Par Bernard Reinteau, journaliste spécialisé
En quelques années, l’idée d’une électricité 100% renouvelable s’est imposée. À tel point que les industriels proposent des solutions techniques aux difficultés que sont la variation de fréquence ou l’intermittence des énergies.
Tous les observateurs du monde de l’énergie électrique ont entendu les retournements de discours au cours des 15 à 20 dernières années. Ainsi, on est passé d’une impossibilité à assurer une production électrique avec les énergies renouvelables à une « faisabilité technique et scientifique avérée ». Un Webinaire mené par négaWatt début avril dernier (1) présentait les dernières avancées sur ce sujet important pour les décennies à venir. Comment un système électrique majoritairement alimenté par des énergies renouvelables variables est-il techniquement possible ?
L’un des pivots de la réussite de cette transition est le développement du power-to-gas, c’est-à-dire l’association des EnR et de l’hydrolyse afin d’optimiser l’usage de l’électricité renouvelable en produisant de l’hydrogène qui sera injecté dans le réseau de gaz naturel ou consommé pour produire de l’électricité.

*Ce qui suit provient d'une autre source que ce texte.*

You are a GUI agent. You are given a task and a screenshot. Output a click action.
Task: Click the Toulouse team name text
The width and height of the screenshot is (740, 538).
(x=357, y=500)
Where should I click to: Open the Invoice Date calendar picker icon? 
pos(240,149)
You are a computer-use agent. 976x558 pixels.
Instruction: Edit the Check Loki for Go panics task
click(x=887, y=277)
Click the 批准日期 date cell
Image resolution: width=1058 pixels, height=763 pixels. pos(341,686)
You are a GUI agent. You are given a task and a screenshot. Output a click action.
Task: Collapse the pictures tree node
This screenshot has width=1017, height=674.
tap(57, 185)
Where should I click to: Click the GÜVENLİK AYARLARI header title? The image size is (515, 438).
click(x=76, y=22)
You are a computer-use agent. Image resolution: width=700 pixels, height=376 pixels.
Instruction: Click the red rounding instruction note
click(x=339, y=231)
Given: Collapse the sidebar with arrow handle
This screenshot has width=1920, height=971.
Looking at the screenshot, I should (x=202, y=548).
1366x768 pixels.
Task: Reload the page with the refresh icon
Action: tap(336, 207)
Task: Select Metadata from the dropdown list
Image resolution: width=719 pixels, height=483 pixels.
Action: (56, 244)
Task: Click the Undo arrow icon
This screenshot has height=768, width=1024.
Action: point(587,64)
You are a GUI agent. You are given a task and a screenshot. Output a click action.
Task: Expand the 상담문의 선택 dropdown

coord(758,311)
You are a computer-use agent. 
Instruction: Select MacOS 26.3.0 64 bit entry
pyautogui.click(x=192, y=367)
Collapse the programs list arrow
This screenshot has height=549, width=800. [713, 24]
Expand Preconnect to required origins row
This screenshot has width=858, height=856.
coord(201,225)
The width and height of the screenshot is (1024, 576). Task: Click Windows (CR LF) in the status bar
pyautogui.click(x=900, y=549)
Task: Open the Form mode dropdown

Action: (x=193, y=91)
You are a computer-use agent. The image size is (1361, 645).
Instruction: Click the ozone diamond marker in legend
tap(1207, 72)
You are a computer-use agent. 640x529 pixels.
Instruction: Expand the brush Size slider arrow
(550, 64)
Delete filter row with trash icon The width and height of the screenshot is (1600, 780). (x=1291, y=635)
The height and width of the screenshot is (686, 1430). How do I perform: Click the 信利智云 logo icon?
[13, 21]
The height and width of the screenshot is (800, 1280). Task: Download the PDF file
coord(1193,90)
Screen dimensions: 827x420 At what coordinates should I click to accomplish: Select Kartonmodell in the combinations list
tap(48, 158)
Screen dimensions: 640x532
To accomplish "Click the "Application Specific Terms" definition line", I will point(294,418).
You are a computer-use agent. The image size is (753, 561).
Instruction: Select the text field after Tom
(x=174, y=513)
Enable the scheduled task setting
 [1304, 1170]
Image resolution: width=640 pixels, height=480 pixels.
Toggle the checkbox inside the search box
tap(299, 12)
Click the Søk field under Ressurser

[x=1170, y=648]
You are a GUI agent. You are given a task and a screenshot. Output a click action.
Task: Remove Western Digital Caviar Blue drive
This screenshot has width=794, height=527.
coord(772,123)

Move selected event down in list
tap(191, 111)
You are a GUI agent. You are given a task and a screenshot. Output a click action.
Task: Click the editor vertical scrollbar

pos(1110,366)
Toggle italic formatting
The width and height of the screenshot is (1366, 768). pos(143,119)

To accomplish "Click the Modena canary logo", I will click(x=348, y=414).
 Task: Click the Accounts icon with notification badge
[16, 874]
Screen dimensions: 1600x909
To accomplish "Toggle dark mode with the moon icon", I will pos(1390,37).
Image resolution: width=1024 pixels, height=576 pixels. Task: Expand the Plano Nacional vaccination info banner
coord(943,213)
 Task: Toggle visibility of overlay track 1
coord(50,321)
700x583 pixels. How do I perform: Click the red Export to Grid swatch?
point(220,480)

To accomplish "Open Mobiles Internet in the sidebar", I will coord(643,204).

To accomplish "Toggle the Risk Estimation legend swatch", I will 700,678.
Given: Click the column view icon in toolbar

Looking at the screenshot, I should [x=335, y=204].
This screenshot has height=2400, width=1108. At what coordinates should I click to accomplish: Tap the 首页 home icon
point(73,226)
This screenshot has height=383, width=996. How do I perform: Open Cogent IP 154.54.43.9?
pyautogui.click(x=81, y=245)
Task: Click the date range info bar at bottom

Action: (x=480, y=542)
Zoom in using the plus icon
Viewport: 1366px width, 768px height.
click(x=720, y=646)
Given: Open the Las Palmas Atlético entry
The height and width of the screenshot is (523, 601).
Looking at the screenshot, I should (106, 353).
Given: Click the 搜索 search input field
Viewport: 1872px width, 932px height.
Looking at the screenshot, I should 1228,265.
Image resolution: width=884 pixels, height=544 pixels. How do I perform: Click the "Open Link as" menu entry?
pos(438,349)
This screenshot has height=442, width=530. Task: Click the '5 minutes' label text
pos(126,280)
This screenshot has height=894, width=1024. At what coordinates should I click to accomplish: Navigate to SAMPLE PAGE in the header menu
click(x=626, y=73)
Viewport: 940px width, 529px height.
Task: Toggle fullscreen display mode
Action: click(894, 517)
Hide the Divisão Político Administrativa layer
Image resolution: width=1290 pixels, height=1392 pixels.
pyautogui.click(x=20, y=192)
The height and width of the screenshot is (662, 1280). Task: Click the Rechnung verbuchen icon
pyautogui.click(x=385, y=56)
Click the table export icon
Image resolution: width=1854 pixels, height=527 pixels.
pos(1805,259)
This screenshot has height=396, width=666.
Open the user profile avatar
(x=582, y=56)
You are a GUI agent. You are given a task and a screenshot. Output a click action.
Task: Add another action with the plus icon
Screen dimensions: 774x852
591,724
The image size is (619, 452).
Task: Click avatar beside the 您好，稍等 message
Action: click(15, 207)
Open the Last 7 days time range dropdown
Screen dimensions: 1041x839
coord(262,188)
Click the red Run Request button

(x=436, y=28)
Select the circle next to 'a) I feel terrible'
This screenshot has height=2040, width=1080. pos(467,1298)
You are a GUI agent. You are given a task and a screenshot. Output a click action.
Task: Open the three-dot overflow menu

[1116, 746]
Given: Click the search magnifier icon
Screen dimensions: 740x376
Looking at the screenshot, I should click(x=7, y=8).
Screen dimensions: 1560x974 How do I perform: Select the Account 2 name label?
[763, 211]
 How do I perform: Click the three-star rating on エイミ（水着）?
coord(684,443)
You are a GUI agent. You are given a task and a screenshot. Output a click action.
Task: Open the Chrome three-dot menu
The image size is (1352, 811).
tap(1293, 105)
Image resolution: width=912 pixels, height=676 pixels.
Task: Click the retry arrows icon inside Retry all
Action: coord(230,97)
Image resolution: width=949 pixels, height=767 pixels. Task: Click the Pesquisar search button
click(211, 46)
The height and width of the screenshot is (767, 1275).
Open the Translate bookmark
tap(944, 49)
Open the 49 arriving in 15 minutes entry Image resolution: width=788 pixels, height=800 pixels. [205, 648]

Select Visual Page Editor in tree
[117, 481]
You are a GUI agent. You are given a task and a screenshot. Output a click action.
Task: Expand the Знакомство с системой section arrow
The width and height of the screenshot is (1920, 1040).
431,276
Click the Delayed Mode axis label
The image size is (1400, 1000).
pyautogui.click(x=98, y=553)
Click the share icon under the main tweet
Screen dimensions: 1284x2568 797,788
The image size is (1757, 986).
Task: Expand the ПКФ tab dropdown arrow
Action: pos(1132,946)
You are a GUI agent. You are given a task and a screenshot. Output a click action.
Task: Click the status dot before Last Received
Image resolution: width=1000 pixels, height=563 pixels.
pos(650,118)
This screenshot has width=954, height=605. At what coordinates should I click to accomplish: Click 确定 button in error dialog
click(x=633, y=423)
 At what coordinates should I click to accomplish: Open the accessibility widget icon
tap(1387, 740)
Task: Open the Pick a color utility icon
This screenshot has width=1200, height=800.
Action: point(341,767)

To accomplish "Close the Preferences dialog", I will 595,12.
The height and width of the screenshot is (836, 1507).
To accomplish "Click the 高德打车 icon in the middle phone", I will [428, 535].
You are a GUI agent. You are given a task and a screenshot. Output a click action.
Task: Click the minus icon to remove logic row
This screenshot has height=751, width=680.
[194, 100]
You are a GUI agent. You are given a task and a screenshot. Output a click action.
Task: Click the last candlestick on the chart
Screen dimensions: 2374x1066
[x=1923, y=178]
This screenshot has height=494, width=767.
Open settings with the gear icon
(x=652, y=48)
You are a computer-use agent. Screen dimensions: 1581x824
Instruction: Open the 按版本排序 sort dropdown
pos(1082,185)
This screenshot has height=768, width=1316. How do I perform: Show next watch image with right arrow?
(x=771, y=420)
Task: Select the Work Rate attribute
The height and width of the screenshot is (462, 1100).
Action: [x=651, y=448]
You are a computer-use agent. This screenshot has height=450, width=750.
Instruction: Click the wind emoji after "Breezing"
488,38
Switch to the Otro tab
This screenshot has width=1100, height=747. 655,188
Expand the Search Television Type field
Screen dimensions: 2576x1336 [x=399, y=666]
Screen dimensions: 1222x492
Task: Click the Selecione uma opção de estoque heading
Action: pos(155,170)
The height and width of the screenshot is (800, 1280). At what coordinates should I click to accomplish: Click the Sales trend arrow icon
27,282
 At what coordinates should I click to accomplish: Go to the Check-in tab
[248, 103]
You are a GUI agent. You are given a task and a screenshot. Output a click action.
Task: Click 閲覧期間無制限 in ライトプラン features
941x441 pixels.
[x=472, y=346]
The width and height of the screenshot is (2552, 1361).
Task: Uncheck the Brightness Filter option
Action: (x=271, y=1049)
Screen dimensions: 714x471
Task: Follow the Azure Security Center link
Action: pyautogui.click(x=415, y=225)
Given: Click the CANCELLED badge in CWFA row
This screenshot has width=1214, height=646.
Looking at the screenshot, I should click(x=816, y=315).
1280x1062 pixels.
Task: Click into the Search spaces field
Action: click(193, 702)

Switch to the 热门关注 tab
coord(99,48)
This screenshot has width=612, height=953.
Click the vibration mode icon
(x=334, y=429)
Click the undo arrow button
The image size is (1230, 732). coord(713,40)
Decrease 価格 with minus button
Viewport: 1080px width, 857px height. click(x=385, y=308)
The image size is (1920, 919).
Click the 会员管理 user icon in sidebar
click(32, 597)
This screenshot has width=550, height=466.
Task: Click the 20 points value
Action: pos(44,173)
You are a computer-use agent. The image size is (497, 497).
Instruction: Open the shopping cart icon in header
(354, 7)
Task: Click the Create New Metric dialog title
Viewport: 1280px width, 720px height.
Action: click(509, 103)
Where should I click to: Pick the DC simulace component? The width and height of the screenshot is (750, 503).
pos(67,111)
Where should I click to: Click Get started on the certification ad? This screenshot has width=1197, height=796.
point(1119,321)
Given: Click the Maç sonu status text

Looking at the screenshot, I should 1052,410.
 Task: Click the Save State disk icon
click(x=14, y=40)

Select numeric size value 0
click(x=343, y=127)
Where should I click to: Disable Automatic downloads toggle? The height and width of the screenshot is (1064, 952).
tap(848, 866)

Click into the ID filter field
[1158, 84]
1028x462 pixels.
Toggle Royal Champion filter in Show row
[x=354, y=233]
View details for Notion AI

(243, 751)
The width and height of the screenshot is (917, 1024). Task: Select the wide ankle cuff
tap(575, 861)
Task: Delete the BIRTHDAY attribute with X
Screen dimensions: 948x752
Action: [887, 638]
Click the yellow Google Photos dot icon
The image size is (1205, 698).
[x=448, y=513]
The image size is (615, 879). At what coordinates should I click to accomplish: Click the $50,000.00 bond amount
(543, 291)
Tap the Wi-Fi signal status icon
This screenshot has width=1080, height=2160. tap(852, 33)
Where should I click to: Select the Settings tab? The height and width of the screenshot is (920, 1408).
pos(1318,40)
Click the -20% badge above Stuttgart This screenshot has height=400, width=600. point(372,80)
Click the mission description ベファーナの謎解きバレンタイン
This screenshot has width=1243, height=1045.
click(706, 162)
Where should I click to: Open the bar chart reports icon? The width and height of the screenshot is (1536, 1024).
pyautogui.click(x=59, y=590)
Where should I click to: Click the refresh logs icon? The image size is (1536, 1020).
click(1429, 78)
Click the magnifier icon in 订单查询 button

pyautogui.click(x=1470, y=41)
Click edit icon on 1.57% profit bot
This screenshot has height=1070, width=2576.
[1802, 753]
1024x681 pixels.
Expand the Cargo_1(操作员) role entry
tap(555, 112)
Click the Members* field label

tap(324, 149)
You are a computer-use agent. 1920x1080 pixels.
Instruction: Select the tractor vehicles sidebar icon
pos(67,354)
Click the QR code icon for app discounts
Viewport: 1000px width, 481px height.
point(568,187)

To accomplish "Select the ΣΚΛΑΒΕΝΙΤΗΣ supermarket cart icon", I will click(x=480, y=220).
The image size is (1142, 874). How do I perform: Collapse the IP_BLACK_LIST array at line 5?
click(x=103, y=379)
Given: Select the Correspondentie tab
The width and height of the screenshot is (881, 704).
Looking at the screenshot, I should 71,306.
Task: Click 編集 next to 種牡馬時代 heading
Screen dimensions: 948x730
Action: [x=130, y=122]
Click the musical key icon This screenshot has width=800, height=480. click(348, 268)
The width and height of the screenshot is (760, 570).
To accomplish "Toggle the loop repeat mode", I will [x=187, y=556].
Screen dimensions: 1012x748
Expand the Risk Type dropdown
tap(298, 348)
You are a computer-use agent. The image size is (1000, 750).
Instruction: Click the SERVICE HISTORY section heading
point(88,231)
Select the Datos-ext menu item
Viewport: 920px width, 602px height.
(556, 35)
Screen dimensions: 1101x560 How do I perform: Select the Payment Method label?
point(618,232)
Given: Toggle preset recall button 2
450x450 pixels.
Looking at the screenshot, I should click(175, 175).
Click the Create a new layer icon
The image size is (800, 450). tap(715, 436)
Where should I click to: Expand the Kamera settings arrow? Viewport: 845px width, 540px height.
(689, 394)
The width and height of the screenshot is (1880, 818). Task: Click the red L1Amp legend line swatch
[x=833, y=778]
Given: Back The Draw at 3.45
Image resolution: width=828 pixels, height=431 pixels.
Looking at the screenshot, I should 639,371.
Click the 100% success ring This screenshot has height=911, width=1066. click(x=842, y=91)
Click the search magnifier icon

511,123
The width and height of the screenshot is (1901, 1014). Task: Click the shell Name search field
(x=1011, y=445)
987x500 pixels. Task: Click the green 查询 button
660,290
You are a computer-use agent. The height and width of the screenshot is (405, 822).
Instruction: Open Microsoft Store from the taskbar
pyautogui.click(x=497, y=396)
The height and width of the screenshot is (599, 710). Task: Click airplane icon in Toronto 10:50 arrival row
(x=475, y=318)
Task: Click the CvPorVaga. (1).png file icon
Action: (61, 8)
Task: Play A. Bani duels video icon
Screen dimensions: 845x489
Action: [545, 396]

Concept Power-to-gas pour contribuer à une électricité 100% renouvelable
La convergence des études vers une électricité 100% renouvelable
Porte-parole et militant de longue date au sein de négaWatt, Marc Jedliszka souligne l’intérêt porté à ce sujet depuis le début des années 2000. En Allemagne, l’étude Kombikraftwerk 1 de 2004-2007 développée par l’institut Fraunhofer IWES de Kassel visait à prouver la faisabilité d’un système électrique 100% renouvelable. Cette approche sur une maquette au 1/10 000ème montrait que l’équilibre était atteint à tout moment sans importation. Cependant, des questions importantes comme la qualité de l’onde et la stabilité du réseau n’avait pas été abordées à cette date.
L’étude Kombikraftwerk 2 de 2011-2013 – qui porte sur une modélisation complète du réseau haute tension allemand – est venu combler cette lacune par cette conclusion : « Les simulations montrent qu’un approvisionnement électrique avec 100% de sources renouvelables est techniquement possible en Allemagne dans le futur dans de bonnes conditions de fiabilité et de stabilité, à condition que la production, le stockage et le secours interagissent intelligemment avec le gaz renouvelable. »
D’autres études ont apporté des conclusions similaires. Marc Jedliszka rappelle l’étude de l’ADEME de 2015 sur un mix énergétique 100% renouvelables. En novembre et janvier dernier, le Cired (CNRS) (2) est revenu sur ce sujet. Son travail sur l’électricité renouvelable repose notamment sur les profils horaires de l’éolien et du photovoltaïque des 18 années météo passées (2000-2017) et sur un chiffrage du coût moyen des EnR de 52 €/MWh.
Il cite aussi le projet REStable piloté, de 2015 à 2019 par Mines ParisTech pour apprécier les variations de fréquence sur le réseau de 12 parcs éoliens et de 5 parcs photovoltaïques : les variations de fréquences restent dans la fourchette de tolérance de +/-10%.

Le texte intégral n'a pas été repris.